Description of the task
Below are entries. Reproduce exactly the lines between the line holding "The height and width of the screenshot is (322, 480)." and the line holding "Viewport: 192px width, 126px height.", inclusive, and only those.

Data extracts
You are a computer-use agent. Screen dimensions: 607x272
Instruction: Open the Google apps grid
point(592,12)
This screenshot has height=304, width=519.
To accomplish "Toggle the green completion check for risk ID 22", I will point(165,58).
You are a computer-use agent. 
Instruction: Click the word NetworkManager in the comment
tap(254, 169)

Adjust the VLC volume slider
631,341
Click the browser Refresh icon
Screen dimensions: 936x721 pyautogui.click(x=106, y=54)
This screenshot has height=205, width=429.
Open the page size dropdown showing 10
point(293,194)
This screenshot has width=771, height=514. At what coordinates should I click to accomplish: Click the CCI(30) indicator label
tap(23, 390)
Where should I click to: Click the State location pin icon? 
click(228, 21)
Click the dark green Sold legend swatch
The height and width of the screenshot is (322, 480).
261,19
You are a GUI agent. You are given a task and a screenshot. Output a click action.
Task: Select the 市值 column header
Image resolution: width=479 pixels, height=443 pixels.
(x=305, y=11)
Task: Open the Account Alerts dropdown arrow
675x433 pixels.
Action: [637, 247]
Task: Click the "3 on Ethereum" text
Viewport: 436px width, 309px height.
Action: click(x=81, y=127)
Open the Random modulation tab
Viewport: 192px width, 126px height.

* * *

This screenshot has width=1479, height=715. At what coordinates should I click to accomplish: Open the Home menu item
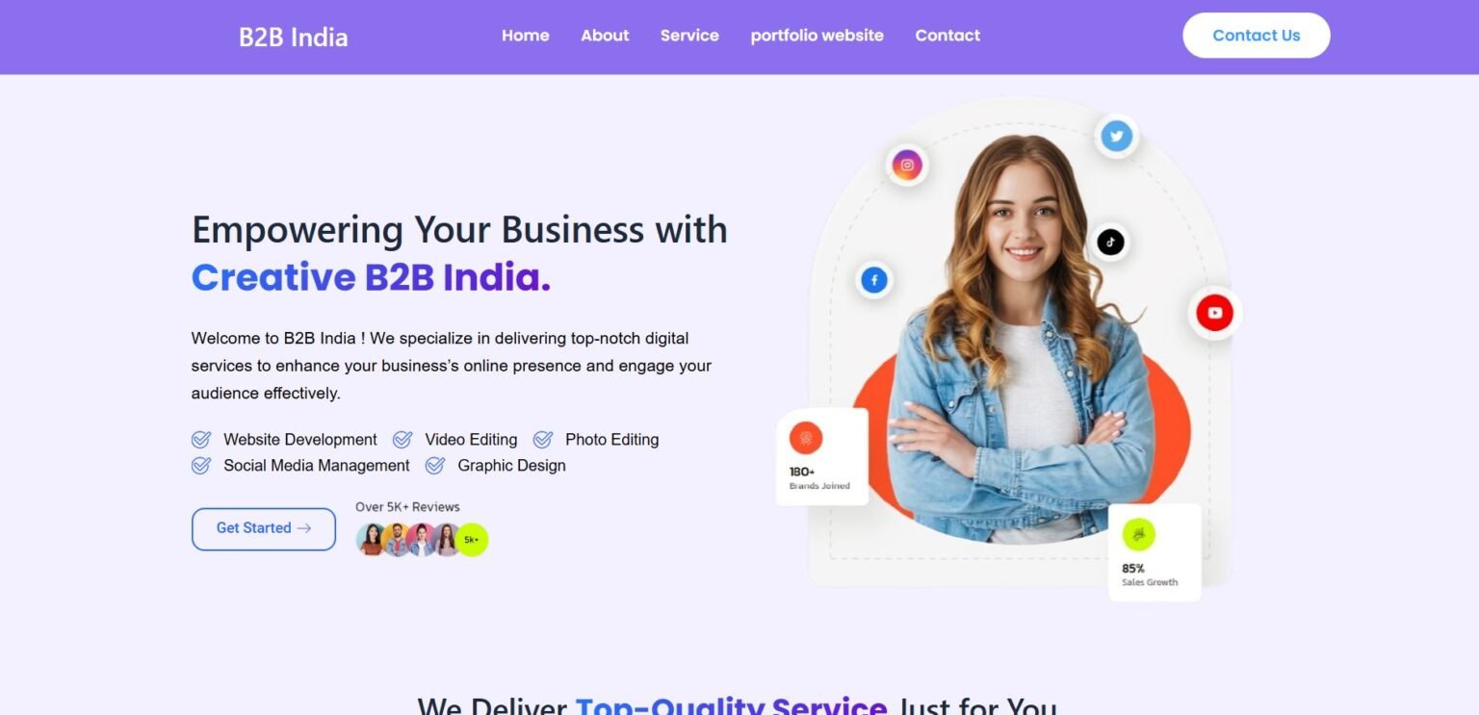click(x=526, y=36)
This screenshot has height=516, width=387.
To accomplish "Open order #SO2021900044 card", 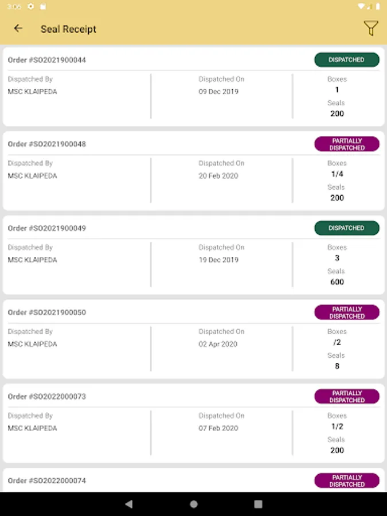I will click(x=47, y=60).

==

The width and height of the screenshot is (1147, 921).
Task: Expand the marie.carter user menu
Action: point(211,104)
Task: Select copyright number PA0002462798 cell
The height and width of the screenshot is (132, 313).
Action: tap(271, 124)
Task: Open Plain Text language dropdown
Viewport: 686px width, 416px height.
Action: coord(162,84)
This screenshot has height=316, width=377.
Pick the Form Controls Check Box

Response to this task
The height and width of the screenshot is (322, 480).
261,19
You are a GUI agent. You are given a task and a screenshot. Output a click action.
Task: Select the 市值 column header
Image resolution: width=479 pixels, height=443 pixels.
(x=305, y=11)
Task: Open the Account Alerts dropdown arrow
675x433 pixels.
Action: [637, 247]
Task: Click the "3 on Ethereum" text
Viewport: 436px width, 309px height.
Action: click(x=81, y=127)
Open the Random modulation tab
Viewport: 192px width, 126px height.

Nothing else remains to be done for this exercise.